4. química conjugação de HEVNPs com biotina, ligante de direcionamento de câncer e Fluorophores

  1. Execute uma conjugação de passo de HEVNPs e maleimide ligado a biotina.
    1. Mudança de buffer: aplicar os HEVNPs em unidades de diálise mini e Dialize contra 0,01 M pH de PBS 7,4 à temperatura ambiente durante 1 h, de acordo com o protocolo do fabricante (Tabela de materiais). Transferir os HEVNPs para tubos de 1,5 mL e medir a concentração de proteína em 280 nm, utilizando um espectrofotômetro.
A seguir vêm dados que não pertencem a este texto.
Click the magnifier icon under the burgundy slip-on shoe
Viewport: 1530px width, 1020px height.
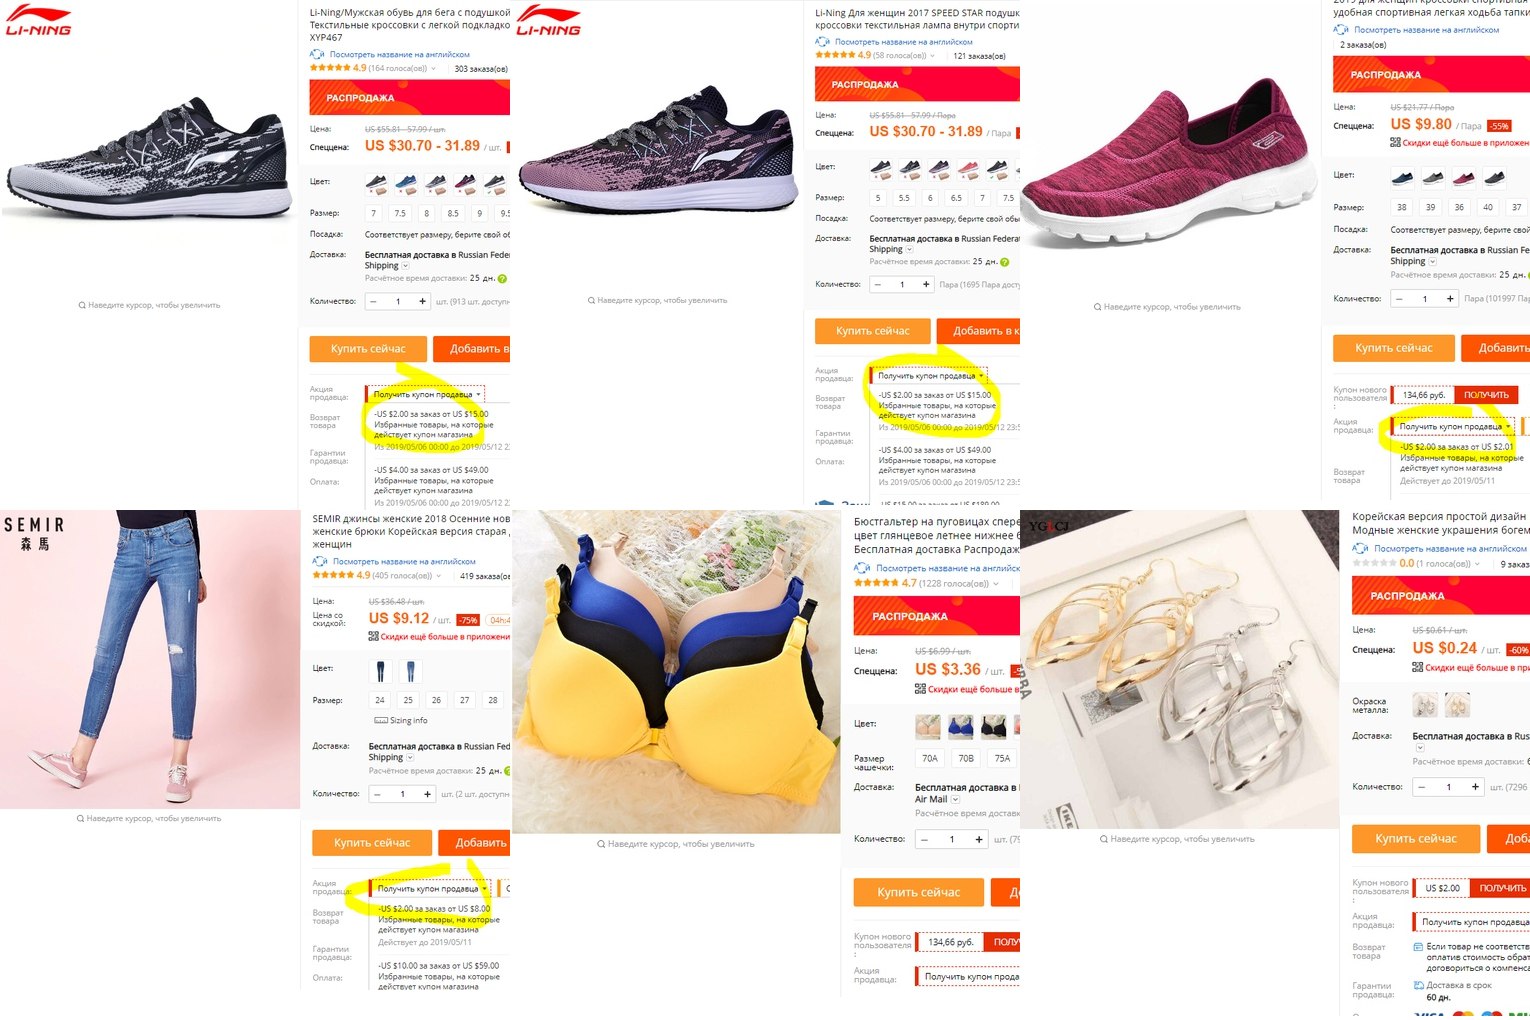(1097, 307)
    2. Misture o HEVNP a 1 mg/mL, que equivale a 18,8 µM de Cys reação sites (ver detalhes na etapa 2.2.4), com uma quantidade igual de maleimide-biotina (100 µM) em PBS 0,01 M, pH 7,4, tornar-se uma relação molar de 1:5; reagir O/N a 4 ° C. Remova maleimide-biotina desacoplado com um procedimento de coluna MWCO Spin Desalting 40k de acordo com o protocolo do fabricante (Tabela de materiais).
    3. Analise as amostras através de um padrão reduzindo SDS-PAGE (passo 3.1).
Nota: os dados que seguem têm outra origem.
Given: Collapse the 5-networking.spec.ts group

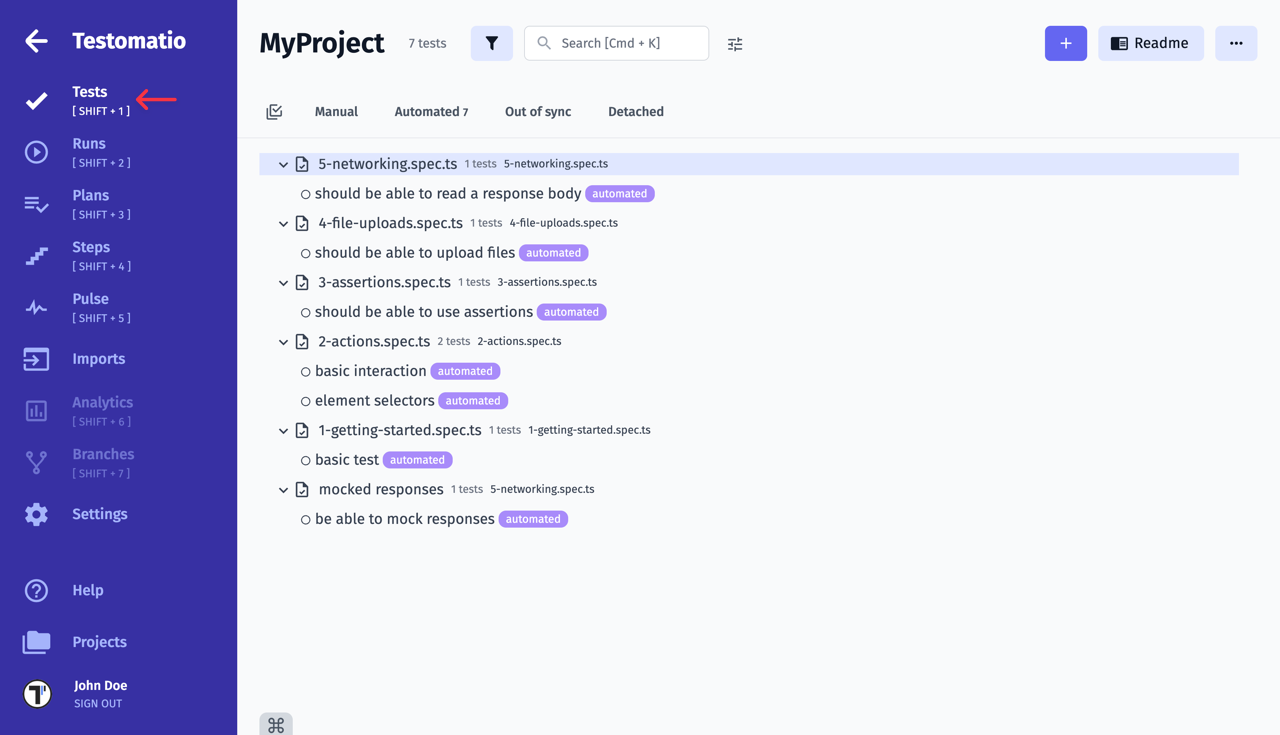Looking at the screenshot, I should coord(283,164).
    4. Procedimentos padrão, prepare um quimioluminescente Western Blot usando Streptavidin HRP-lig. Capture o sinal quimioluminescente pela película de raio X (Figura 2).
  2. Execute dois passos LXY30 conjugação de cisteína superfície exposta na HEV NPs (Figura 5).
    1. Troca de buffer: aplicar HEVNPs em unidades de diálise mini e Dialize contra 0,01 M pH PBS 7,4 à temperatura ambiente por 1 h. transferência de HEVNPs para tubos de 1,5 mL e medir a concentração de proteína em 280 nm, utilizando um espectrofotômetro.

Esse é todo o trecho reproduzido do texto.